GPUs are not known in HPC for their massive memory capacity but the team worked within these constraints on both the 16GB and 32GB variants of their cards. “As you divide the problem, more pieces get a smaller memory footprint on each GPU board, which is a good thing since the more GPUs we have the less memory we need to utilize each of them,” he says.
“Memory bandwidth has traditionally been the bottleneck with this code but the way it’s been ported allows an entire stream of processing to run on the GPU without any communication back to the motherboard memory. It’s using the GPU memory for the most part with very little communication back,” Hutchinson says.

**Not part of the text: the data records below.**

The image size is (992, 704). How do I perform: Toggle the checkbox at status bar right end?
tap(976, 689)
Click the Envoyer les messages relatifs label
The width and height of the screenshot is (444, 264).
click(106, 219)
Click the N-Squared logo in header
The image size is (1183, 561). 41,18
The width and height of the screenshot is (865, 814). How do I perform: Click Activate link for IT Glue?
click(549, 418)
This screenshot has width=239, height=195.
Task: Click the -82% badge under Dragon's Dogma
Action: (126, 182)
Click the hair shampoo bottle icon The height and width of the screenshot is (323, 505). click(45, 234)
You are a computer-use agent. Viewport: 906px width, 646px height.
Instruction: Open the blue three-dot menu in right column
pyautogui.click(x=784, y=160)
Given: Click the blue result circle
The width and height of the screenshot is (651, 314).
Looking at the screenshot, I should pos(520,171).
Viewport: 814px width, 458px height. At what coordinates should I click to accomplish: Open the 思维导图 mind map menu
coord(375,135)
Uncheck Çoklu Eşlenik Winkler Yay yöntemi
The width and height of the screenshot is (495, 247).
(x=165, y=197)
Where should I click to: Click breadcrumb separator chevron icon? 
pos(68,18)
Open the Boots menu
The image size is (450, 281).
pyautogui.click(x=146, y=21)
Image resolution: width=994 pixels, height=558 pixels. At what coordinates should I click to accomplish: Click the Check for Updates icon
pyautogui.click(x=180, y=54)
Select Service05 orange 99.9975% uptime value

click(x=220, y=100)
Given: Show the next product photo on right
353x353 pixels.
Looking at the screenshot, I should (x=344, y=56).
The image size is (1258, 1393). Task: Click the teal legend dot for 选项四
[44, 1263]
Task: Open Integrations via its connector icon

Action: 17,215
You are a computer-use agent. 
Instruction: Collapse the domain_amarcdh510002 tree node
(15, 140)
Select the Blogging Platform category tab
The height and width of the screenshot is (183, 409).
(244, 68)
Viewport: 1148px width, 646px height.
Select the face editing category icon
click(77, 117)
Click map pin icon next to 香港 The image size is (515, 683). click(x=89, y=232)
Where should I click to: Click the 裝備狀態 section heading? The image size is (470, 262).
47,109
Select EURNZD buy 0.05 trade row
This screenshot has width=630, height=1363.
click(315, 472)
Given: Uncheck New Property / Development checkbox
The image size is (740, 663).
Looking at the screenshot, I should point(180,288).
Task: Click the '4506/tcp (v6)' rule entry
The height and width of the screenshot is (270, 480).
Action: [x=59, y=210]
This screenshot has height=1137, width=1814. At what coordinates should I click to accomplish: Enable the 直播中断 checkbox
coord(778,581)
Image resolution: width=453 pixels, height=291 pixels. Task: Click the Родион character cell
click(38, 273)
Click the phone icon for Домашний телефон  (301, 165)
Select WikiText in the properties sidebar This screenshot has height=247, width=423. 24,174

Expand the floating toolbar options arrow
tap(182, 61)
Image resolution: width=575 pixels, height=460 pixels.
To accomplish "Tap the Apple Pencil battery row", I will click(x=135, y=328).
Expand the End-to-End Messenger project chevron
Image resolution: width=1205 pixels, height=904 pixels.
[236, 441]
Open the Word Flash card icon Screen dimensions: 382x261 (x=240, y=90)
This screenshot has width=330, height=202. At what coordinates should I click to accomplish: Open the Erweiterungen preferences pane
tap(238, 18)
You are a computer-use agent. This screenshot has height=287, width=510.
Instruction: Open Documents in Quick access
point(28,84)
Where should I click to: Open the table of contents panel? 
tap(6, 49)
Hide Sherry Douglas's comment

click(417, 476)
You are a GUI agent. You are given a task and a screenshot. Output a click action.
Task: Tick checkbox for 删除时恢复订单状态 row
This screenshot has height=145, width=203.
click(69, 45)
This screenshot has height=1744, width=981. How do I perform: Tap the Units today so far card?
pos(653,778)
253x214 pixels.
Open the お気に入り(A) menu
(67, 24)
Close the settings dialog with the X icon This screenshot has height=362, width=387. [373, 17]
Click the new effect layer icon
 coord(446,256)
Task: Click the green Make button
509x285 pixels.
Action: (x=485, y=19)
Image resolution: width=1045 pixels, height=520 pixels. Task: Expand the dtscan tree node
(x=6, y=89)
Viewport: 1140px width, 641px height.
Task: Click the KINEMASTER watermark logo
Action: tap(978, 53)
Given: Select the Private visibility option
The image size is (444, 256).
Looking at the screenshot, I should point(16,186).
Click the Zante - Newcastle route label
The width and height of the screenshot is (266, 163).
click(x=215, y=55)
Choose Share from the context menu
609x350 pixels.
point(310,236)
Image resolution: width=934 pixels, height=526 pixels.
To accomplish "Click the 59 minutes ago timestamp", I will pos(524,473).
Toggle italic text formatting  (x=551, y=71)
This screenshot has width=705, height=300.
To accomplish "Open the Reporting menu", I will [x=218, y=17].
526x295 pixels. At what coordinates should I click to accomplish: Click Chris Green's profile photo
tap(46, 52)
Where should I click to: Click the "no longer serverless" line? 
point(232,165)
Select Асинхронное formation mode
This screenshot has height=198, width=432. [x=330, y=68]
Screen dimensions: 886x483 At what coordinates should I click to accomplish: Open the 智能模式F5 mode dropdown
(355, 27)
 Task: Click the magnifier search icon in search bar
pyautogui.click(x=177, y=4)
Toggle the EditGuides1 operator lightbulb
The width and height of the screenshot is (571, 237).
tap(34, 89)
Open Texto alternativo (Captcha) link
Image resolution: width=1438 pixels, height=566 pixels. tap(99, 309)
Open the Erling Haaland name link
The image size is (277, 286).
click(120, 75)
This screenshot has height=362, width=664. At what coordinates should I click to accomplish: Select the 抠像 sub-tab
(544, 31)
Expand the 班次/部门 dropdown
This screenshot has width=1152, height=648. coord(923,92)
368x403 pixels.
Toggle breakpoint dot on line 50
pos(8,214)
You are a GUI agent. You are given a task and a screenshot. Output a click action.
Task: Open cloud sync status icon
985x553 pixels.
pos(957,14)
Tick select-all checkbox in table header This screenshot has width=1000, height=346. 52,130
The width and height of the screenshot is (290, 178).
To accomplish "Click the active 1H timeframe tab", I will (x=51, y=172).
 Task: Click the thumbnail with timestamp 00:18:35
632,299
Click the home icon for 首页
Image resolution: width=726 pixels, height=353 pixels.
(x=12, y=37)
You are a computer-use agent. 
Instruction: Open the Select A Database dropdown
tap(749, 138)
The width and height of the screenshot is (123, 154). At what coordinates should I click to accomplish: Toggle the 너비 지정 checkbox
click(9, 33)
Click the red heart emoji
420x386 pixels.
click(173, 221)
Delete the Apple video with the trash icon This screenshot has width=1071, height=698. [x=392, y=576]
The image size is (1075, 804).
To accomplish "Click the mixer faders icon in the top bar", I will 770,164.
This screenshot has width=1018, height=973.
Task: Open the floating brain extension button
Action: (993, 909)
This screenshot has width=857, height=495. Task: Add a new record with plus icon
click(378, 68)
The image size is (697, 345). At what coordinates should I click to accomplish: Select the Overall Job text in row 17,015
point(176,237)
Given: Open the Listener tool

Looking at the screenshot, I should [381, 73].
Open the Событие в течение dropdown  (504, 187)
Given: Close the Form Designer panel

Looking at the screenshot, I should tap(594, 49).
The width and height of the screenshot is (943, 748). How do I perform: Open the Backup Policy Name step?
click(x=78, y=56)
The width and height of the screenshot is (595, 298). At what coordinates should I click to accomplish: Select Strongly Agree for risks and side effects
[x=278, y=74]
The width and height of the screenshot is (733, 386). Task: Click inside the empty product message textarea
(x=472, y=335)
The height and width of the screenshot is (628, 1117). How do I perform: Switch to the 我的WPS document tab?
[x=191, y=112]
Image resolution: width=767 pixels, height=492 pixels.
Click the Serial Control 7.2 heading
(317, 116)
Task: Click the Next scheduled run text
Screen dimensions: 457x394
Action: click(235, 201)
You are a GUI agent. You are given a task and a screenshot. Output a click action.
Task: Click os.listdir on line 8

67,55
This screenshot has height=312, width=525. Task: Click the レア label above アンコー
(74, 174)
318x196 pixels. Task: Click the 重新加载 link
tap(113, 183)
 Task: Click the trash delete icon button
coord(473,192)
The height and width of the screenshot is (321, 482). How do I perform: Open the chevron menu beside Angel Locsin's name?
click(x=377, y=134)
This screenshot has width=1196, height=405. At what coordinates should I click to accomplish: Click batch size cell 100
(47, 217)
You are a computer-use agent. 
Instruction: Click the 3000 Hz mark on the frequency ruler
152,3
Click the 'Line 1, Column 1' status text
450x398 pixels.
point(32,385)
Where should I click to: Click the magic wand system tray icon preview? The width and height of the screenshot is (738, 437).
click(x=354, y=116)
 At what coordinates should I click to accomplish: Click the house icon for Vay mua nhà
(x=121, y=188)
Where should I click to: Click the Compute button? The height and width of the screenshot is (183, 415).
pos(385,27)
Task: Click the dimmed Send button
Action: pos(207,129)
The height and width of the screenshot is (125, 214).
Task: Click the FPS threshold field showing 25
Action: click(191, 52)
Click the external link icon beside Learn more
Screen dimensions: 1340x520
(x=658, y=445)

“The way we divide the processes is key; we take a region of the world, divide it into sectors that are small and have to communicate with each other. So there might be a grid point over the Boston area that has to talk to a grid point over New York City. Those two pieces of information might be on different GPUs so in that case, the flow between the two would go through NVlink if it’s on a local system and if it’s on an adjacent system it would go through Infiniband, so the real bottleneck is in this adjacency in the model.”
The new IBM Global High-Resolution Atmospheric Forecasting System (GRAF) will be the first hourly-updating commercial weather system that is able to predict something as small as a thunderstorm globally. Compared to existing models, it will provide a nearly 200 percent improvement in forecasting resolution for much of the globe (improving resolution from 12- to 3-square kilometers). It will be available later this year.
This approach is allowing The Weather Company to zoom in at three kilometers on over 40% of the earth with concentration on populated areas. Doing this efficiently means a more cost-effective way to deliver a service to Weather.com and associated outlets that will make a discernable difference in same-day forecast specificity, locality, and accuracy.
While single-kilometer resolutions in weather forecasting systems are still some time away (although have been proven in some prototypes), it will take far denser compute resources to deliver efficiently. Although GPUs have typically not been the primary choice for production systems at ECMWF and other major weather forecasting centers (minus a few exceptions), Hutchinson feels this could start to change.
But then again, those other sites are not fortunate enough to have a parent company that can provide heavy duty supercomputing might at the drop of a hat.